Coder Social home page Coder Social logo

melvynator / elk_twitter Goto Github PK

View Code? Open in Web Editor NEW
58.0 7.0 26.0 6.75 MB

This is a data pipeline for Twitter (ETL) using the elastic stack Elasticsearch, Logstash and Kibana (version 6.1)

License: Apache License 2.0

elk elk-stack elasticsearch kibana logstash twitter-api twitter data-visualization natural-language-processing data-collection machine-learning

elk_twitter's Introduction

Out of the box Twitter pipeline using the Elastic stack (ELK)

Contributing

This repository is fully free and fully open source. The license is Apache 2.0, meaning you are pretty much free to use it however you want in whatever way.

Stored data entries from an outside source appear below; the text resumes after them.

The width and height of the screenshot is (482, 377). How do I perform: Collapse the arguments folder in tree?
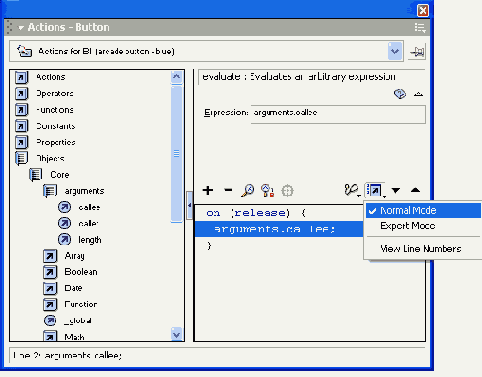50,191
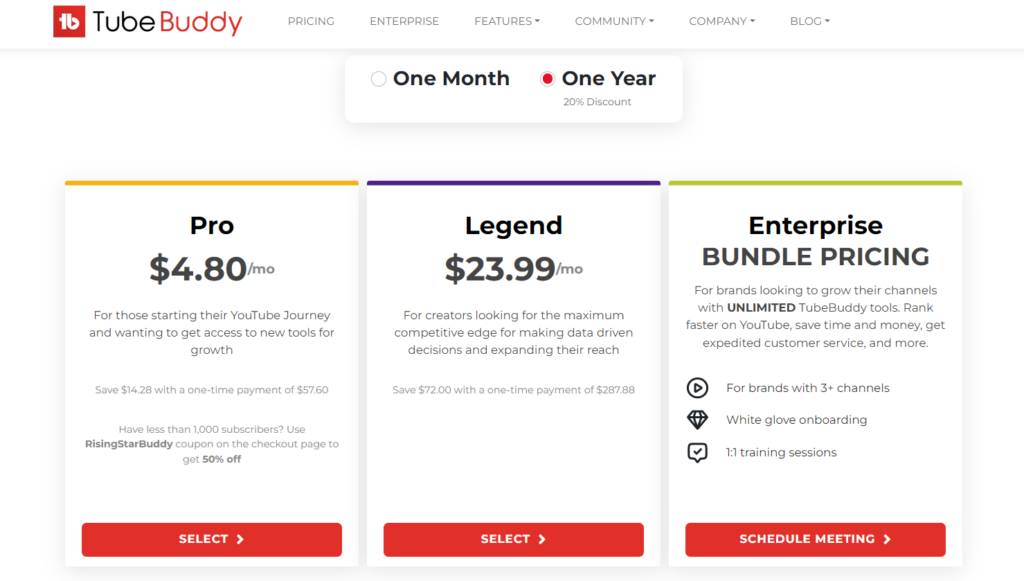Click the TubeBuddy wordmark text logo
This screenshot has width=1024, height=581.
tap(167, 22)
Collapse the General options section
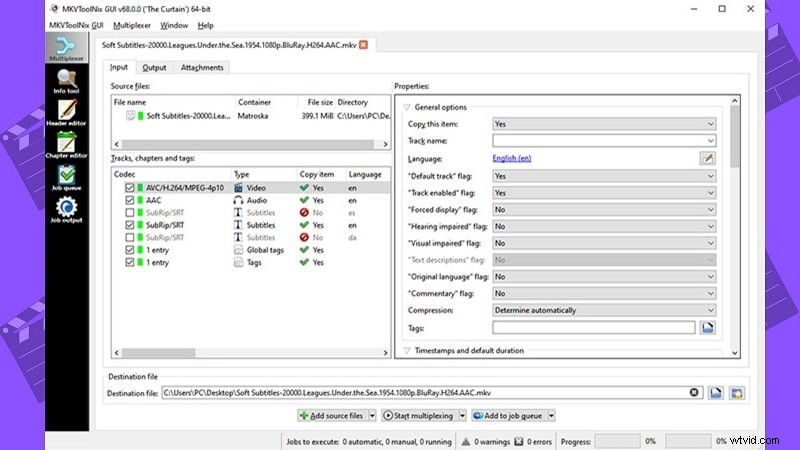The height and width of the screenshot is (450, 800). pos(407,107)
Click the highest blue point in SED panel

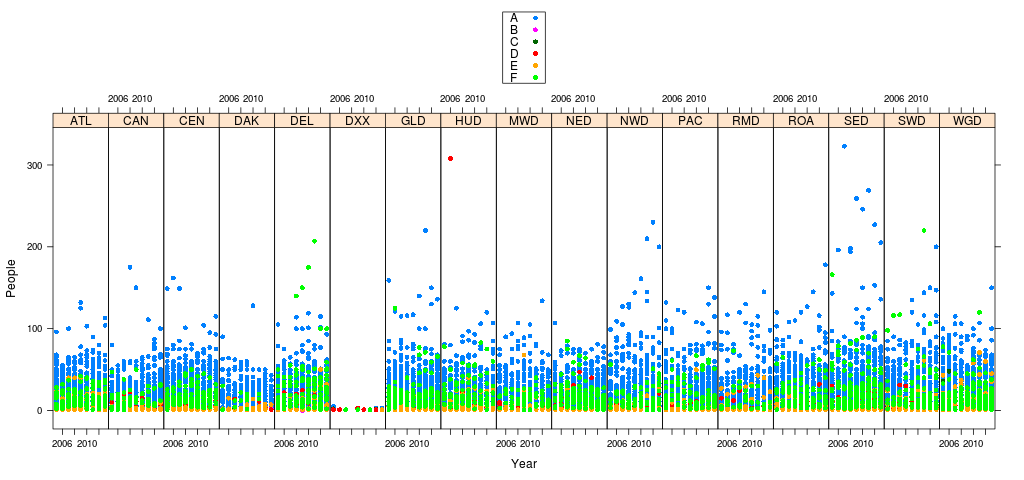pos(844,146)
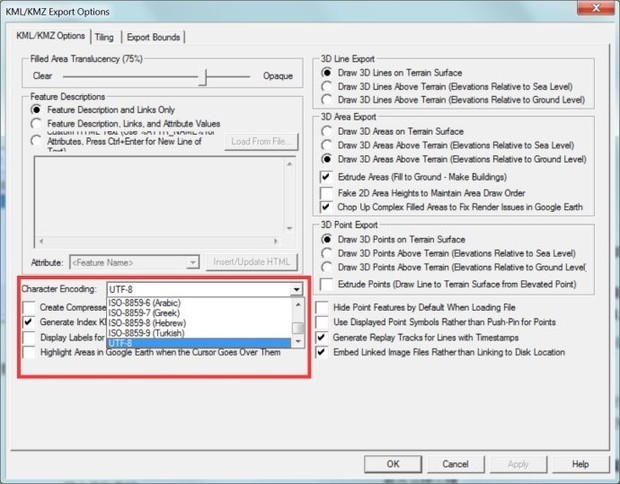
Task: Open the Export Bounds tab
Action: (x=153, y=37)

All contributions are welcome: ideas, pull requests, issues, documentation improvement, complaints.

Summary

Introduction

This repository aims to provide a fully working "out-of-the-box" data pipeline for doing Machine learning on Twitter data using the ELK (Elasticsearch, Logstash, and Kibana) stack.

If you are not familiar with Logstash you may want to follow this tutorial first.

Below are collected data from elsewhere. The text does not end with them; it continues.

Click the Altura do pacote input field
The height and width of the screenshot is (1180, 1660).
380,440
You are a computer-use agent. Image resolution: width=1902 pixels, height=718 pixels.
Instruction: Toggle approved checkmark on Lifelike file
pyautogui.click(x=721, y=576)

After having installed ELK you should be able in 5 minutes to visualize dashboard like the following:

The offered pipeline can be modelized by the following flow chart:

alt text

Here are some slides that present the logstash part of the pipeline: https://www.slideshare.net/hypto/machine-learning-in-a-twitter-etl-using-elk .

Let's have a look to the different part that are covered by this pipeline:

Concerning the Logstash part


Input

The input used is Twitter, you can use it to track users or keywords or tweets in a specific location.

Filter

A lot of filters are applied and they are in charge of the following tasks:

  • Remove depreciated field
  • Divide the tweet in two or three events (users and tweet)
  • Flatten the JSON
  • Remove the fields not used

Output

Two output are defined:

  • Elasticsearch: To allow a better search of your data
  • MongoDB: To store your data

Concerning the Elasticsearch part


Mapping

A mapping is provided and offers the following:

  • A parent/child relationship between the tweet author and their tweets
  • On text fields (Tweet content, User description, User location):
    • 3 Analyzers
    • Storing of the term vectors (For the 3 analyzers)
    • Storing of the token numbers (For the 3 analyzers)
  • One geofield to locate the provenance of the tweet (if available)
  • Many "keyword", "integer" field to all allow data filtering

The 3 analyzers are:

  1. Standard
  2. English
  3. A custom analyzer that keeps emoticons and punctuations, which is useful for sentimental and emotion analysis

The mapping is not dynamic, Twitter having a lot of fields that are not (or poorly) documented, it avoid data polution and keep only the wanted data.

Concerning the Kibana part


On Kibana side the repository offer:

  • A dashboard for general data visualization
  • A dashboard for comparison between a positive and negative tweet
  • Different kind of visualizations

Machine learning


Logstash make it simple to integrate machine learning model directly into your pipeline using the rest filter. A small "API" has been created to give you an idea about how you can use the rest filter in order to "label" your tweet on the fly before indexation. You can find this toy API here:

https://github.com/melvynator/toy_sentiment_API

The model is a dummy model but you can easily introduce your own complex model on the form of such API.

Requirements

For the pipeline to work, you need a Twitter developer account, which you can obtain here: https://dev.twitter.com/resources/signup

Linux users

This guide assumes that you have already installed Elasticsearch, Logstash and Kibana. All three need to be installed properly in order to use this pipeline.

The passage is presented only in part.